I attended the first of four successive swim camps the next May (2015) and so began a series of life-affirming experiences centred on swimming in the stunning waters that surround Jersey. Sal’s motto, ‘a bay a day’ rings true as the programme endeavours (within the limitations of the massive tides) to give swimmers a varied experience from glorious sandy beaches around the south and west, through picturesque harbours along the north coast that provide access to cliffs and hidden coves and caves and the deep water of St Catherine’s in the east where most qualifier swims of up to 6 hours are done (for those wishing so to do).
The camps are about much more than just swimming and, over the years, I have had the privilege to swim with inspirational people, whether it be Help for Heroes amputees training for an ‘Arch to Arc’, EC swimmers or those new to open water swimming. The camps never feel too large, the atmosphere is always conducive to sharing stories and experiences, and I know that I have gained a lot of knowledge in the process. I think, too, that everybody departs having gained in some way, whether it be open water technique, confidence in the water or just happy memories.
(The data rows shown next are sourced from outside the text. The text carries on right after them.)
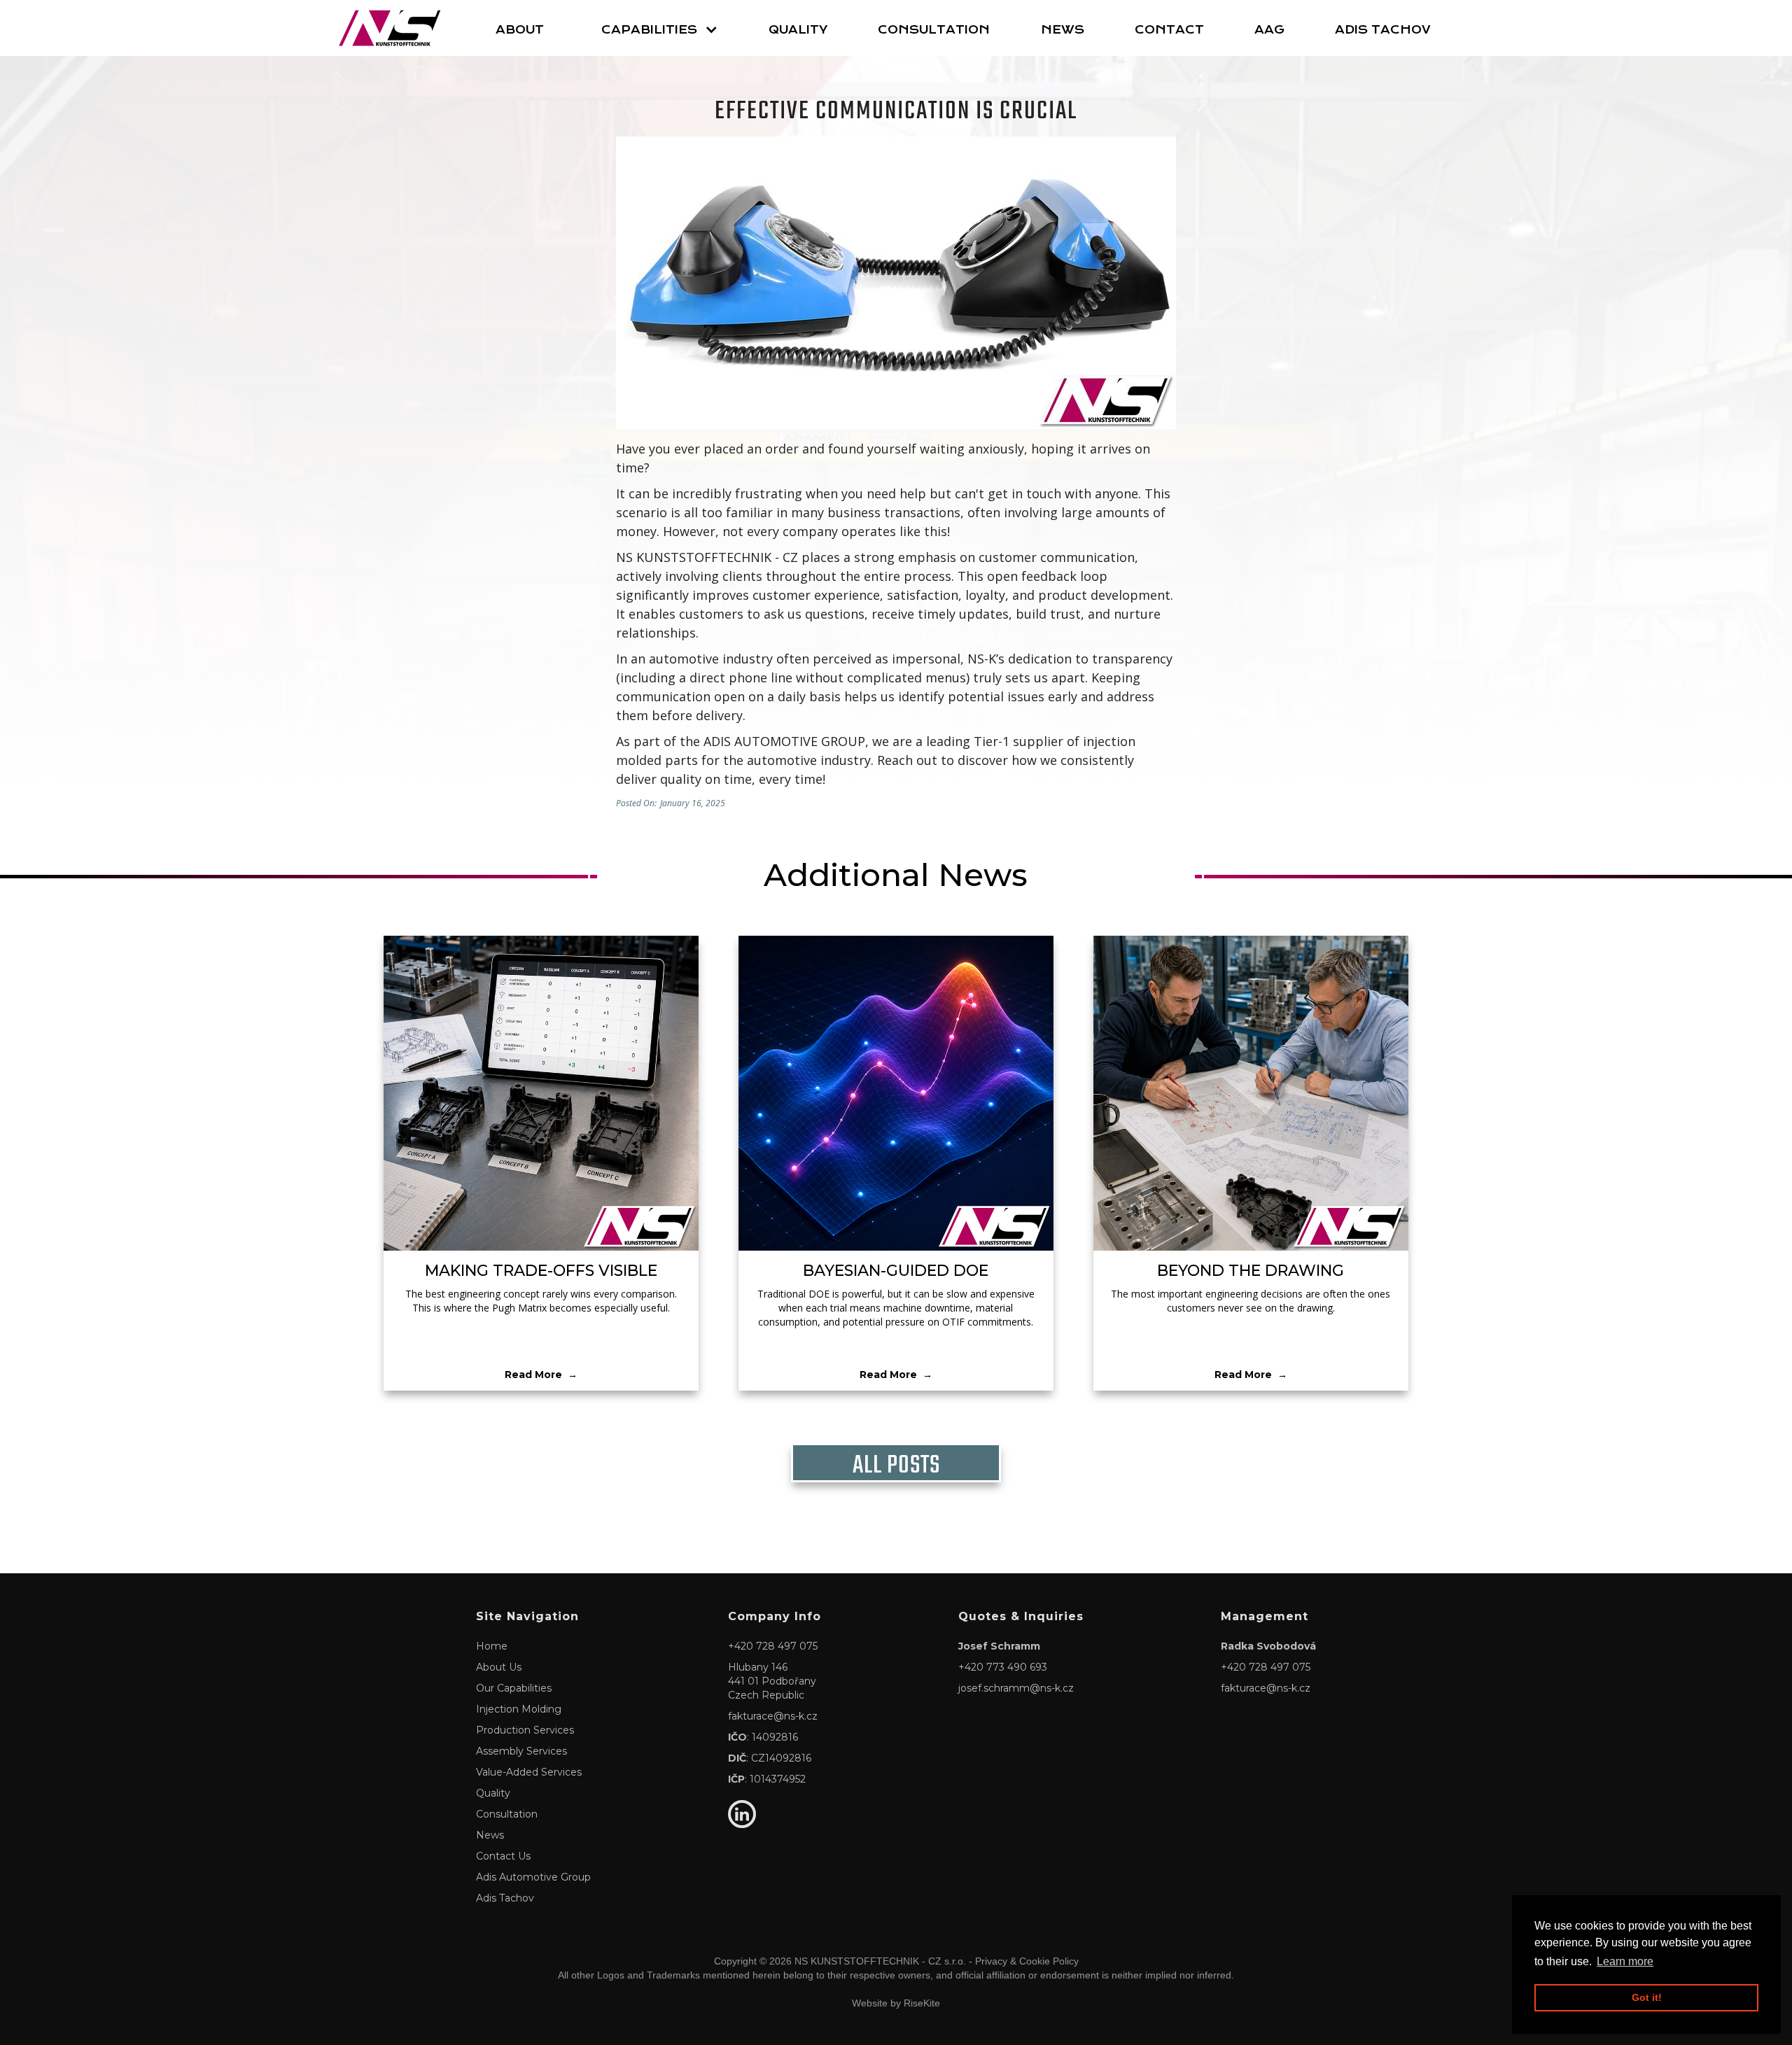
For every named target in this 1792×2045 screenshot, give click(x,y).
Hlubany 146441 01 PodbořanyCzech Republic (772, 1681)
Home (491, 1646)
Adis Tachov (1383, 29)
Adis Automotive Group (533, 1877)
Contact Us (503, 1856)
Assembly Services (521, 1751)
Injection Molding (518, 1709)
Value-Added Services (529, 1772)
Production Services (525, 1730)
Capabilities (649, 29)
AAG (1269, 29)
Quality (798, 29)
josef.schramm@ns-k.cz (1016, 1688)
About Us (499, 1667)
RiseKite (922, 2003)
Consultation (934, 29)
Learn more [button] (1625, 1961)
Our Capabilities (514, 1688)
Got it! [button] (1647, 1997)
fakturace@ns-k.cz (773, 1716)
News (1062, 29)
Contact (1169, 29)
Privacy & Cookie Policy (1027, 1961)
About (520, 29)
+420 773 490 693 (1002, 1667)
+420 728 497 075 (773, 1646)
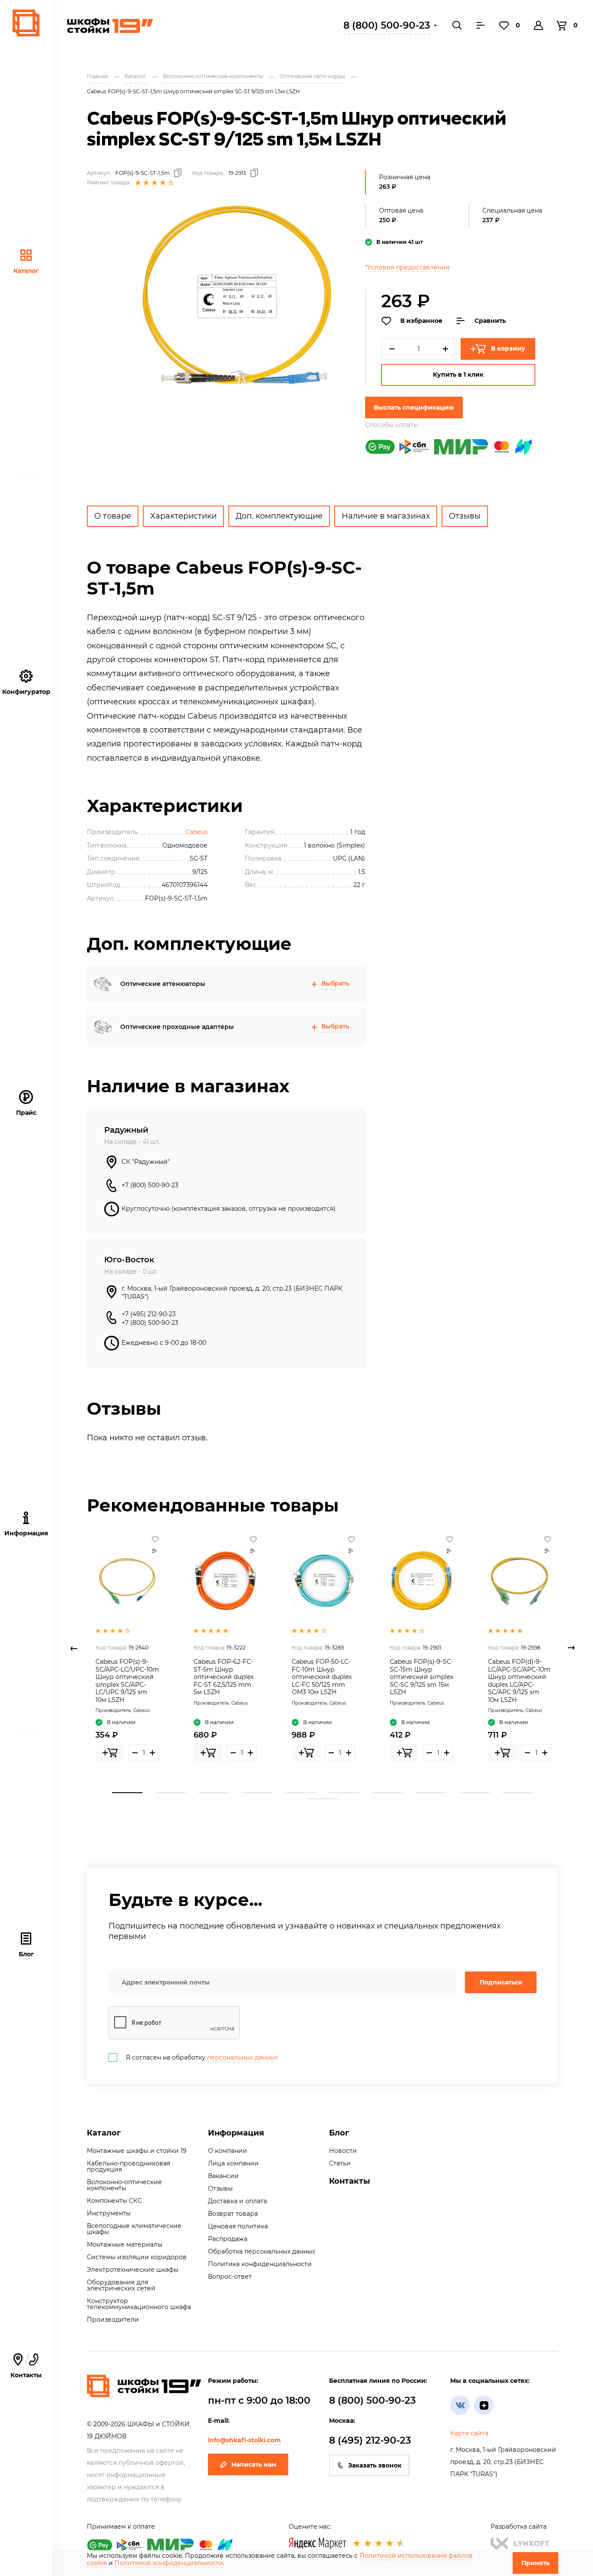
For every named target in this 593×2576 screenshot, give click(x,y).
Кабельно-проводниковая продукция (128, 2166)
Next (571, 1648)
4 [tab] (257, 1792)
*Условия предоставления (407, 267)
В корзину (508, 348)
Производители (113, 2319)
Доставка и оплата (237, 2201)
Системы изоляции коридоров (137, 2257)
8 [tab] (431, 1792)
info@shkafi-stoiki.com (244, 2440)
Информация (236, 2133)
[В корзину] (110, 1752)
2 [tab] (170, 1792)
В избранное (421, 321)
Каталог (26, 271)
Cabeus (196, 832)
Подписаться (501, 1982)
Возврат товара (233, 2214)
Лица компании (233, 2163)
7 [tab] (387, 1792)
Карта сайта (469, 2433)
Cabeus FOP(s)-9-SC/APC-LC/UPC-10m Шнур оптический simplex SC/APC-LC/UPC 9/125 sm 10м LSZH (127, 1681)
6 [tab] (344, 1792)
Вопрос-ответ (230, 2276)
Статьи (340, 2163)
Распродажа (227, 2239)
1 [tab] (127, 1792)
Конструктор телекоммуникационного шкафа (139, 2304)
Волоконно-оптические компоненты (124, 2185)
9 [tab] (474, 1792)
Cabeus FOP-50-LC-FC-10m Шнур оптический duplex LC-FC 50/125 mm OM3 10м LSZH (322, 1677)
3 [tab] (214, 1792)
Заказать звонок (375, 2465)
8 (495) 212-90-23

Lastly, Sal’s camps always include a healthy dose of socialising centered on charming, sometimes quirky, cafes (such as the Hungry Man and Mad Mary’s) visited after swims, evening dining at memorable locations (such as El Tico’s, watching the sun go down over St. Ouen’s bay) and special trips (e.g. to France for dinner or to the Minquiers by rib when, more often than not, you will see dolphins right up close).
Sally and fellow campers, I’d like to thank you all for those shared experiences as they will stand me in good stead when I swim around my father.